### TASK ITEM
The task calls for each record to be given again exactly.

(Collected data entries)

• • •

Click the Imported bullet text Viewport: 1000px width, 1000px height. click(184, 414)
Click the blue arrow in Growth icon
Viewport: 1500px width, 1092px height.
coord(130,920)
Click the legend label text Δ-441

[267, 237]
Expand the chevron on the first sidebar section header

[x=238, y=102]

• • •

### RESULT FOR THIS EXERCISE
Click the Imported bullet text Viewport: 1000px width, 1000px height. click(184, 414)
Click the blue arrow in Growth icon
Viewport: 1500px width, 1092px height.
coord(130,920)
Click the legend label text Δ-441

[267, 237]
Expand the chevron on the first sidebar section header

[x=238, y=102]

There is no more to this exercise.